Nonpulmonary Treatments for Pediatric Acute Respiratory Distress Syndrome: From the Second Pediatric Acute Lung Injury Consensus Conference
Stacey L. Valentine, Sapna R. Kudchadkar, Shan L. Ward, Brenda M. Morrow, Vinay Nadkarni, Martha A. Q. Curley, on behalf of the Second Pediatric Acute Lung Injury Consensus Conference (PALICC-2) of the Pediatric Acute Lung Injury and Sepsis Investigators (PALISI) Network
Abstract
OBJECTIVES: To provide an updated review of the literature on nonpulmonary treatments for pediatric acute respiratory distress syndrome (PARDS) from the Second Pediatric Acute Lung Injury Consensus Conference.
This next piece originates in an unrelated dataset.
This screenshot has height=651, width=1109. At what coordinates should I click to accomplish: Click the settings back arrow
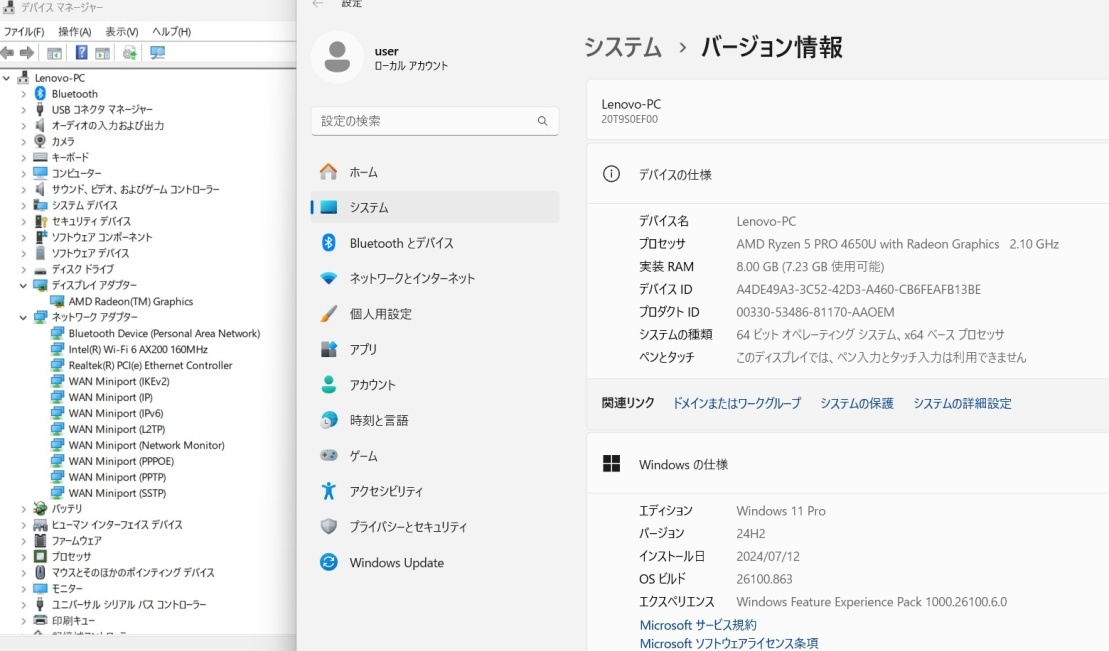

DATA SOURCES: MEDLINE (Ovid), Embase (Elsevier), and CINAHL Complete (EBSCOhost). STUDY SELECTION: Searches were limited to children with PARDS or hypoxic respiratory failure focused on nonpulmonary adjunctive therapies (sedation, delirium management, neuromuscular blockade, nutrition, fluid management, transfusion, sleep management, and rehabilitation). DATA EXTRACTION: Title/abstract review, full-text review, and data extraction using a standardized data collection form. DATA SYNTHESIS: The Grading of Recommendations Assessment, Development, and Evaluation approach was used to identify and summarize evidence and develop recommendations. Twenty-five studies were identified for full-text extraction. Five clinical practice recommendations were generated, related to neuromuscular blockade, nutrition, fluid management, and transfusion. Thirteen good practice statements were generated on the use of sedation, iatrogenic withdrawal syndrome, delirium, sleep management, rehabilitation, and additional information on neuromuscular blockade and nutrition. Three research statements were generated to promote further investigation in nonpulmonary therapies for PARDS. CONCLUSIONS: These recommendations and statements about nonpulmonary treatments in PARDS are intended to promote optimization and consistency of care for patients with PARDS and identify areas of uncertainty requiring further investigation.